—(Originally appeared in Publishers Weekly)
BookWorks' founder and veteran editor, Betty Kelly Sargent, is back with another answer to a reader question on how to keep a novel plot from becoming too complicated and confusing. This is where editing can save the day.
People tell me my novels are too complex. What should I do?
"Omit needless words", for starters. That’s what Strunk and White suggest for all prose, and few would disagree. Lose the adverbs, simplify your descriptions, and then take out all sentences, paragraphs, scenes, chapters, and, yes, even characters that are not absolutely essential.
Do you have too many subplots? Can you eliminate one or two without weakening your novel plot? Go ahead and see what happens.
Revisit Your Outline
And ask yourself why the story got so complicated in the first place. Are you trying to include too much of what you learned in your research about, say, Paris in the forties, or the cause of the Spanish Civil War? Did you just become so intrigued with the ex-husband of the protagonist that you let his story dominate too much of your novel plot and distract from main events? Or maybe you started to lose your way because your sketchy outline kept changing in ways you hadn’t anticipated. You might take another look at your outline and do some revising.

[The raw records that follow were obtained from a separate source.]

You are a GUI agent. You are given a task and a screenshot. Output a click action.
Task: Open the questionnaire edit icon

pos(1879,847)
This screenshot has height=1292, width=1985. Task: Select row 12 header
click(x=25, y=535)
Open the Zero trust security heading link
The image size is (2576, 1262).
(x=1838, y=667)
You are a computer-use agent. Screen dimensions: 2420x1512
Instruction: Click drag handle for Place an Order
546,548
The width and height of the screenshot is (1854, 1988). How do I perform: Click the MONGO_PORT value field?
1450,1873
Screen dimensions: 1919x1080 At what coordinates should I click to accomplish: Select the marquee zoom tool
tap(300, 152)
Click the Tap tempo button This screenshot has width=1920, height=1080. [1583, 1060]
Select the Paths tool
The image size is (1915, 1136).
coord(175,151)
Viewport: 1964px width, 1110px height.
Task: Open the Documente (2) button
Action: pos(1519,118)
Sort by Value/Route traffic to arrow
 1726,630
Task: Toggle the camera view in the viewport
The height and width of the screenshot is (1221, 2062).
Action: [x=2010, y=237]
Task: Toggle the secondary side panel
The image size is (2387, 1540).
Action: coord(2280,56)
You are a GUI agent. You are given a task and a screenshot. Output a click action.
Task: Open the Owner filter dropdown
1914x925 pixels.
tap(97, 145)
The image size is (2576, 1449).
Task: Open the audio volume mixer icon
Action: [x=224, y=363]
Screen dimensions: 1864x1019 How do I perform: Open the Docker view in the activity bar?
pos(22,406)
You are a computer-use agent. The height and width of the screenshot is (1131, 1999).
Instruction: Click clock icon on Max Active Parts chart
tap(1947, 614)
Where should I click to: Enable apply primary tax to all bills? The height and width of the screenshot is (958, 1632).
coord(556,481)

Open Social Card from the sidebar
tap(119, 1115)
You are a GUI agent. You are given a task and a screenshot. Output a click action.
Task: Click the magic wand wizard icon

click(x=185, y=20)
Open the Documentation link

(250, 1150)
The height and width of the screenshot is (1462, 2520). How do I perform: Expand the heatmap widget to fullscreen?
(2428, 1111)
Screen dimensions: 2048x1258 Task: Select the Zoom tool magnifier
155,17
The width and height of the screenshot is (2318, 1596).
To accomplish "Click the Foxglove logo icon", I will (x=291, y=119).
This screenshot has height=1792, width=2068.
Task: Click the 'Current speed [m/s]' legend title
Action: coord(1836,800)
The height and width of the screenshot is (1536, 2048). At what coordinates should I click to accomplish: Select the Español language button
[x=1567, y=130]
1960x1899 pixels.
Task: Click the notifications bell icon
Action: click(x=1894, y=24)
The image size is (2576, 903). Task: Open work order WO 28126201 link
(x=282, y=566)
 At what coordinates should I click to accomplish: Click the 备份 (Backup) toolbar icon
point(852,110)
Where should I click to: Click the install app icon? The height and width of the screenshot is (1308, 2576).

Maybe that whole chapter, on the protagonist’s father’s journey to America, could go.
Trim, Revise and Prune Your Novel Plot
Leaving things out is hard, and learning what to leave out is even harder. But once you get the hang of it, you’ll be amazed at how much more effective your novel plot can be.
Tracy Kidder and Richard Todd put it this way, in Good Prose: “Of the things we have learned in revising, perhaps the most important is the concept of sacrifice. Sometimes passages, even chapters, characters, or themes, that are perfectly good in themselves must go for the good of the whole.”